Emul’s jumbled end of the room had a hardened glass panel and airlock set into one of the walls. The panel showed Darla’s room; she spent most of her time lying on her bed and watching the vizzy. Like all the humans, she was in an ugly mood these days. Earlier today, when Emul had entered her quarters, she’d threatened to do bellyflops off her bed until she aborted. He’d had to talk to her for a long time. He’d ended up promising to let her out early if she would promise to fly to Earth. He was supposed to be working out the details right now, though he didn’t feel like it. He didn’t feel like doing much of anything these days; he seemed to have a serious hardware problem.
His hardware problem was the greatest of Emul’s worries—above and beyond Darla, Stahn Mooney, Whitey Mydol, Berenice, and ISDN’s jingoistic war drumming.
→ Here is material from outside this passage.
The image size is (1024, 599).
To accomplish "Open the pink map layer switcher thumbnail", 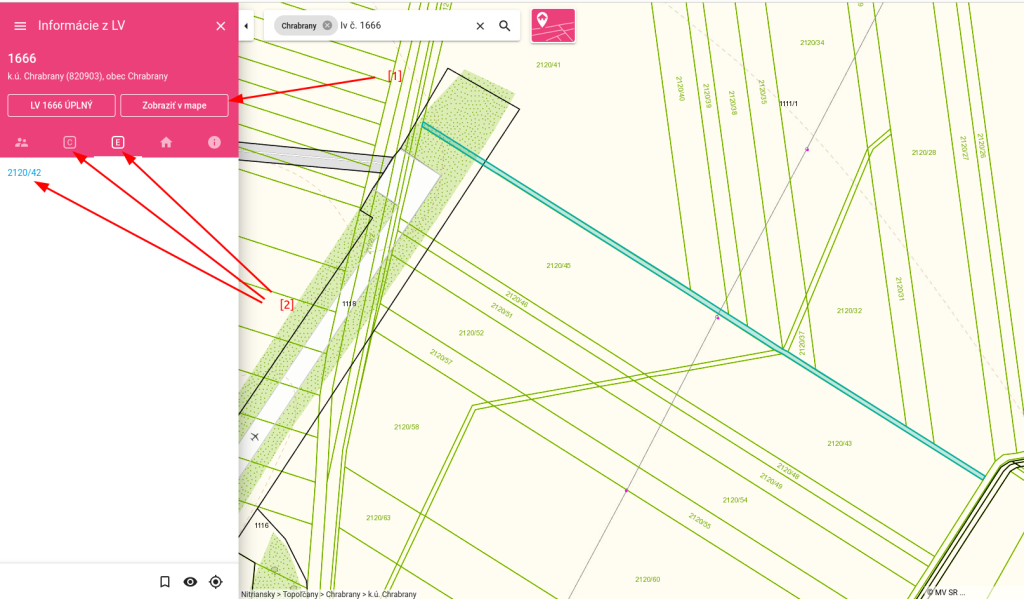I will coord(553,25).
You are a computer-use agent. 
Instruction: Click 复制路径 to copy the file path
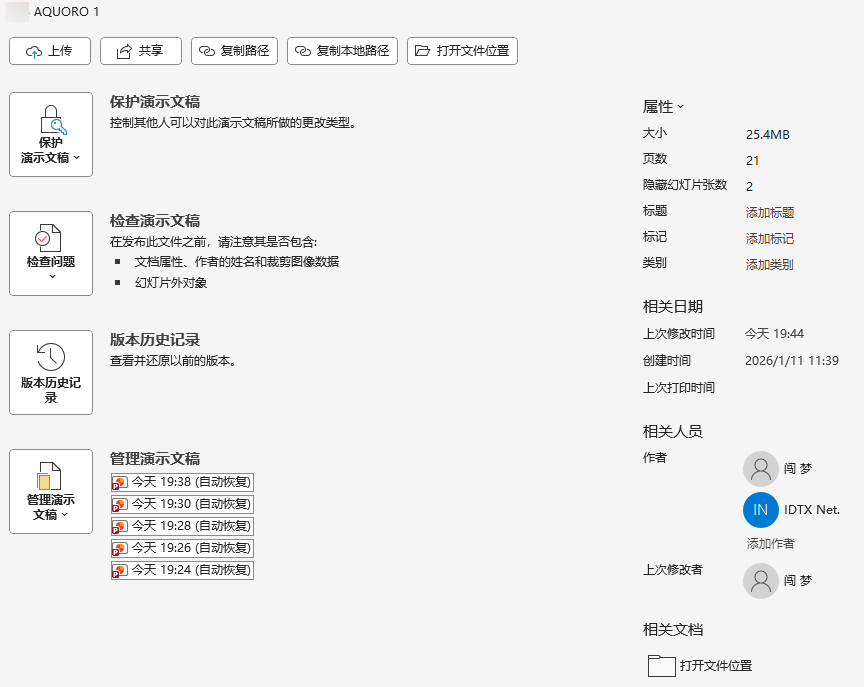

There was a buzz in Emul’s system. At first he’d thought it was from too much dreak, and he’d given the stuff up almost entirely. But the buzz just got worse. Then he’d thought it might be in his flickercladding, so he’d acid-stripped his imipolex all off and gotten himself recoated with a state-of-the-art Happy Cloak built by Oozer. The buzz was no better. It was a CPU problem of some sort, a breakdown in perfectly reversible behavior. The primary symptom was that more and more often Emul’s thoughts would be muddled by rhythmic bursts of kilohertz noise. It was possible to think around the thousand spikes a second, but it was debilitating. Apparently Emul needed a whole new body.